▸ **DATASET ENTRIES**
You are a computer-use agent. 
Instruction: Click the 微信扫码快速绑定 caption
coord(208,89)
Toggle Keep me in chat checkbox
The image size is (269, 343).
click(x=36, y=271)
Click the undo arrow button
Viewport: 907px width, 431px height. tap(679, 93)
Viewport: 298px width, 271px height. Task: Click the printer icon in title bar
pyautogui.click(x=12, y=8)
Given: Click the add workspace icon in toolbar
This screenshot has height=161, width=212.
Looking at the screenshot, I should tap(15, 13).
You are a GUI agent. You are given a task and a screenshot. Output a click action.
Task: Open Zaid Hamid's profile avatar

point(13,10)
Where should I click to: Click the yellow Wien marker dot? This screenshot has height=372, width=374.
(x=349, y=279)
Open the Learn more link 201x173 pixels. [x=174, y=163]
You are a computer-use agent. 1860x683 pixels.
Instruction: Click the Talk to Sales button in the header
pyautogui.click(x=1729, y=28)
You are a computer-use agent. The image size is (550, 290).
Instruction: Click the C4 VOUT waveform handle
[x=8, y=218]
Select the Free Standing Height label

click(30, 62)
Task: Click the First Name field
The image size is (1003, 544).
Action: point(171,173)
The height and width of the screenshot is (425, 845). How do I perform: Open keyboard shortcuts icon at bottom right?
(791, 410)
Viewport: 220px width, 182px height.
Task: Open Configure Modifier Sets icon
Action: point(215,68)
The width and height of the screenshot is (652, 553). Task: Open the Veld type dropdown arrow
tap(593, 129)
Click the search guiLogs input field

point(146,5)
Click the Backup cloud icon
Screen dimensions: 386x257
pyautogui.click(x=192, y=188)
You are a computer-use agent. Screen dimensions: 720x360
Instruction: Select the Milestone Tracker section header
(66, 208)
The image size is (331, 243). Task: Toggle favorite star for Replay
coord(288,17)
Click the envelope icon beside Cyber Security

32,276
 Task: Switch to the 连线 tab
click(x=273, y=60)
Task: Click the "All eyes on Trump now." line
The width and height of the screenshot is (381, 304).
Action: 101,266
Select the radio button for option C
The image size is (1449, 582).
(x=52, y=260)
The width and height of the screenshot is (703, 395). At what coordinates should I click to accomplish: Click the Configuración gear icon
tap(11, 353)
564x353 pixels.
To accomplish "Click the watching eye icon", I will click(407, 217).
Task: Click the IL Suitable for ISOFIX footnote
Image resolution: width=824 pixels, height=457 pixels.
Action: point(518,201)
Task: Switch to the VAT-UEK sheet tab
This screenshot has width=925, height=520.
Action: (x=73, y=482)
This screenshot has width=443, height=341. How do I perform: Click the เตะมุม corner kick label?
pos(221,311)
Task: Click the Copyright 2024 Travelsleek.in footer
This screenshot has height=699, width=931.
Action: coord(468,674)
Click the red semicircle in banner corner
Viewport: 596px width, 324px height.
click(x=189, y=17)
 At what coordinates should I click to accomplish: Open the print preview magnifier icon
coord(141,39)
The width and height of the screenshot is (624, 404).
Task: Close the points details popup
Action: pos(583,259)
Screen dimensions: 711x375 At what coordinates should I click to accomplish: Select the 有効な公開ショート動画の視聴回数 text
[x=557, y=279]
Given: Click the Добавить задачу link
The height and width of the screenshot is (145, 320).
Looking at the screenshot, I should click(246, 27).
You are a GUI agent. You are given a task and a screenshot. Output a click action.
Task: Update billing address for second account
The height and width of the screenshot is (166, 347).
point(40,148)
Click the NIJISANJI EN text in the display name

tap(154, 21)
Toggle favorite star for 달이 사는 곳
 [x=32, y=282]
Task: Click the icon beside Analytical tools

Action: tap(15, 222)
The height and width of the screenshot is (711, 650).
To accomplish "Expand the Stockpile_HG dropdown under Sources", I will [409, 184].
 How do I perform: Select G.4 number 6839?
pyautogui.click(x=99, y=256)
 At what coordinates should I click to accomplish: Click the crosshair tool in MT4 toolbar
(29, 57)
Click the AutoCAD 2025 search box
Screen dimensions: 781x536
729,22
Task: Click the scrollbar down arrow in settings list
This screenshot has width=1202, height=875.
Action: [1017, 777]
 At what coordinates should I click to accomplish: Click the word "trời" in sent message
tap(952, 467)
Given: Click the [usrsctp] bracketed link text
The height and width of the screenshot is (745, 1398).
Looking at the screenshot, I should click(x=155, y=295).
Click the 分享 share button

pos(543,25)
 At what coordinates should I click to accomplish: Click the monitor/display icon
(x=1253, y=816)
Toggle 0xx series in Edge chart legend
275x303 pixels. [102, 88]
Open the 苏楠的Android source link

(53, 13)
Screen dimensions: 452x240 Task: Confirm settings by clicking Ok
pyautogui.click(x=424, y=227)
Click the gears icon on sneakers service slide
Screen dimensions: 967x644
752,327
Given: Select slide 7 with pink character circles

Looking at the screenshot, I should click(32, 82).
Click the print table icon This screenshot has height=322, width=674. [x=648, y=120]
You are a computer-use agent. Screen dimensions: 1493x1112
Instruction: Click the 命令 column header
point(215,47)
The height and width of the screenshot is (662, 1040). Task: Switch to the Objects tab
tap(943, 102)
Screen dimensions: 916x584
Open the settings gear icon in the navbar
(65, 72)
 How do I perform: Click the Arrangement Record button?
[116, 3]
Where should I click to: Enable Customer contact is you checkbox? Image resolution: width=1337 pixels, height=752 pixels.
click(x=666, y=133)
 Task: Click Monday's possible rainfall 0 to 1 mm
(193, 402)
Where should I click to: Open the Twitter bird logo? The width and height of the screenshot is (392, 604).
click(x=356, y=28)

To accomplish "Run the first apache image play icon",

▸ **EXERCISE BRIEF**
The answer must be a single number: how many lines of the data include the string "will".

▸ **EXERCISE RESULT**
2